Worst of all possible pieces to this puzzle, some feral, irrepressible, little gremlin that lived in the back of Ilmari’s mind made him struggle every time he needed to refuse. Shouldn’t have been this way, he reminded himself as he stormed through one Destiny City park or other, close to one of town’s big commercial districts. Fuming at his own weakness so much that he might as well have had cartoon smoke coming out of his ears, Ilmari ran over all the lies he always told in situations like this. (Even if he hadn’t broken his diet, feeling tempted at all was a sign of weakness that Ilmari needed to master, then crush beneath his pointy heels.)
As he stopped to pull energy off of some bearded hipster guy, making frankly indecent noises over his hot chocolate, Ilmari reminded himself that he knew the proper answers to use when offered an unwanted dessert. Politely declining because he didn’t feel well would work. But if it didn’t, he could fall back on claiming to have eaten too much for his stomach earlier. If that failed too, then Ilmari could always resort to an allergy or pointedly noting that not respecting his boundaries made whoever intended to fatten him up the a*****e in this hypothetical situation.

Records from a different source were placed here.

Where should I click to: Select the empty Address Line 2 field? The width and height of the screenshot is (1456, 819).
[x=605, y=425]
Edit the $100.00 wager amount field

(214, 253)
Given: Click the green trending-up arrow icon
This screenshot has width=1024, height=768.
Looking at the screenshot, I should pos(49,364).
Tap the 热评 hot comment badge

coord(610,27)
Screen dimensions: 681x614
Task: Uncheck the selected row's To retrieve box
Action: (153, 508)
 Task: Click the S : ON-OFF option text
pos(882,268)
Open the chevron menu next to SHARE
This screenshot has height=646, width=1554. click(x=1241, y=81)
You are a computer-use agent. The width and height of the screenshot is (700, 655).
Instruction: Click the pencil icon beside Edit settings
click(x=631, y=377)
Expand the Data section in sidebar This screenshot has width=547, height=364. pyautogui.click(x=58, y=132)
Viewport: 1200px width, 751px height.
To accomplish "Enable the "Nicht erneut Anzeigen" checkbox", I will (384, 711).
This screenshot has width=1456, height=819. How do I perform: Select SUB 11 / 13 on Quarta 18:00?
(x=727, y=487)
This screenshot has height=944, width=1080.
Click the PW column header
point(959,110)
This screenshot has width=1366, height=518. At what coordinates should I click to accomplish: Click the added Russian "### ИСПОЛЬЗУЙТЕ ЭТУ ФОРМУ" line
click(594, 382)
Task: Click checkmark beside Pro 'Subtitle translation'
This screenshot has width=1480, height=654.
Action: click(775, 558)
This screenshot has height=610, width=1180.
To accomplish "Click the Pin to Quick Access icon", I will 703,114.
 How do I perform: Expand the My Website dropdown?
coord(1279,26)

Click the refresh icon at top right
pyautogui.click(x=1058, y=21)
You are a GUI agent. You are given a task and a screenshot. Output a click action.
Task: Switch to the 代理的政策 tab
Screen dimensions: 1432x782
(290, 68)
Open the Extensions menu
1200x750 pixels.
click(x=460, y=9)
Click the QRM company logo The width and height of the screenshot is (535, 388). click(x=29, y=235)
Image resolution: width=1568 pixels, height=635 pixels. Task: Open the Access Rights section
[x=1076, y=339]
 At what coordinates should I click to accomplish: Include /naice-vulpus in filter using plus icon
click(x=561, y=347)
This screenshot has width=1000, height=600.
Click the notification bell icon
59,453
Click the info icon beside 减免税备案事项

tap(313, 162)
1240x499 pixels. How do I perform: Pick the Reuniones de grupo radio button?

He knew all the moves. He knew all the words. He shouldn’t have felt any glimmers of doubt over his Dad—the one who was nominally on a diet himself, at that—trying to offer his eldest child some oversized brownie, trying to guilt-trip Baz about how he was young and it was Christmas and he’d never needed to show any “diet solidarity” with Dad in the first place, not with Baz having such a naturally slender figure.
If nothing else, Baz-Ilmari needed to always remain grounded in the fact that his physique wasn’t actually natural, though. Maybe he’d objectively never been as big as some of the success stories in his clandestine online friend-circles, but Ilmari knew anybody else would’ve agreed, looking at some of his older body-check photos as Baz, that he’d done the best thing for himself by knuckling down about phys ed at Romano’s, taking his figure-maintenance regime more seriously, and slimming down. Ilmari knew this because he’d certainly felt fat while taking those selfies, so how could anyone possibly disagree that he’d looked kinda chubby in his first-ever body-check selfies?
Moving on before the bearded hipster p***k completely passed out, Ilmari found his way to a girl who wore way too many clashing patterns in her outfit (******** who paired a striped, deliberately ugly Christmas sweater with cheetah print leggings and a plaid, pleated mini-skirt?), way too many pin-back buttons on her oversized messenger bag, and way too many bright colors for somebody her size. Much like the hipster guy, she had her hands wrapped around some hot-to-go cup from a nearby café, and almost exactly like him, she moaned over each sip in a way that almost made Ilmari blush……but only almost. Her ecstatic appreciation for whatever massively over-caloried drink she had on-hand didn’t scare him off, though. If anything, it made Ilmari feel more certain in his purpose as he lurked a few paces off from her, draining her energy.
Honestly, it’s community service to drain this one, he thought to himself, tracing his eyes up and down her figure. Sneering at her plump stomach and her full hips, he intensified his focus, worked at sucking the energy clean out of her. The more tired she gets, the less she can eat. Maybe she’ll learn how much better it feels than cookies and cheesecake, then turn her life around. We can hope for Christmas miracles, can’t we?
Distantly, Ilmari felt an Order aura crop up on his senses but like Hell was he going anywhere. Even the most starry-eyed, obnoxious airhead Order senshi or Knight would have to agree that he was doing the right thing by draining this specific civilian. Anyway, it wasn’t like she hadn’t brought this on herself a little bit, making such indecent sounds about……what? A hot chocolate? An overpriced latte?
Something she didn’t need to be drinking, Ilmari knew that much.